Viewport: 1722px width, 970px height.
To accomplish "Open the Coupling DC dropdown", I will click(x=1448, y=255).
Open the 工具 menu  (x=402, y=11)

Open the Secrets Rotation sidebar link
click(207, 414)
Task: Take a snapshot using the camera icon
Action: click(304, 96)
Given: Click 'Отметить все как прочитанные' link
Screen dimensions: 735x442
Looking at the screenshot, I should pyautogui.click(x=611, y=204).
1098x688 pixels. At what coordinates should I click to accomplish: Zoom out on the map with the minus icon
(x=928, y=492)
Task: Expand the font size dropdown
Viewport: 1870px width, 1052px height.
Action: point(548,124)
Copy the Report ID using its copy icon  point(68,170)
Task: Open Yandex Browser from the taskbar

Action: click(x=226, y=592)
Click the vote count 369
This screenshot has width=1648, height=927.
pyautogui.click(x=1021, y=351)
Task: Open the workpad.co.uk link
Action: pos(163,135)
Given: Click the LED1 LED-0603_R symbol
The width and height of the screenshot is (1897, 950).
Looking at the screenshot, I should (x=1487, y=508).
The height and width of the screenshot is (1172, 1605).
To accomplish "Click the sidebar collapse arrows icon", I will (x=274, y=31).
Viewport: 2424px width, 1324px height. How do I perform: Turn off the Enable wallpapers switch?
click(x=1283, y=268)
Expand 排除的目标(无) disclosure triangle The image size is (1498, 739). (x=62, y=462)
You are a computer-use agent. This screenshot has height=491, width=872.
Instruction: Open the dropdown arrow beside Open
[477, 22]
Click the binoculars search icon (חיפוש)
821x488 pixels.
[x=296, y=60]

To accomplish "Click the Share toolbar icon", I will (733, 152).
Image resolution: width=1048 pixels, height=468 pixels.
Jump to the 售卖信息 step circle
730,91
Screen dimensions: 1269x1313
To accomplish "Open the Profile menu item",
++++
* **TASK OBJECTIVE**: The data must be duplicated exactly, with nothing left out.

* **EXPECTED ANSWER**:
Viewport: 1722px width, 970px height.
To accomplish "Open the Coupling DC dropdown", I will click(x=1448, y=255).
Open the 工具 menu  (x=402, y=11)

Open the Secrets Rotation sidebar link
click(207, 414)
Task: Take a snapshot using the camera icon
Action: click(304, 96)
Given: Click 'Отметить все как прочитанные' link
Screen dimensions: 735x442
Looking at the screenshot, I should pyautogui.click(x=611, y=204).
1098x688 pixels. At what coordinates should I click to accomplish: Zoom out on the map with the minus icon
(x=928, y=492)
Task: Expand the font size dropdown
Viewport: 1870px width, 1052px height.
Action: point(548,124)
Copy the Report ID using its copy icon  point(68,170)
Task: Open Yandex Browser from the taskbar

Action: click(x=226, y=592)
Click the vote count 369
This screenshot has width=1648, height=927.
pyautogui.click(x=1021, y=351)
Task: Open the workpad.co.uk link
Action: pos(163,135)
Given: Click the LED1 LED-0603_R symbol
The width and height of the screenshot is (1897, 950).
Looking at the screenshot, I should (x=1487, y=508).
The height and width of the screenshot is (1172, 1605).
To accomplish "Click the sidebar collapse arrows icon", I will (x=274, y=31).
Viewport: 2424px width, 1324px height. How do I perform: Turn off the Enable wallpapers switch?
click(x=1283, y=268)
Expand 排除的目标(无) disclosure triangle The image size is (1498, 739). (x=62, y=462)
You are a computer-use agent. This screenshot has height=491, width=872.
Instruction: Open the dropdown arrow beside Open
[477, 22]
Click the binoculars search icon (חיפוש)
821x488 pixels.
[x=296, y=60]

To accomplish "Click the Share toolbar icon", I will (733, 152).
Image resolution: width=1048 pixels, height=468 pixels.
Jump to the 售卖信息 step circle
730,91
Screen dimensions: 1269x1313
To accomplish "Open the Profile menu item",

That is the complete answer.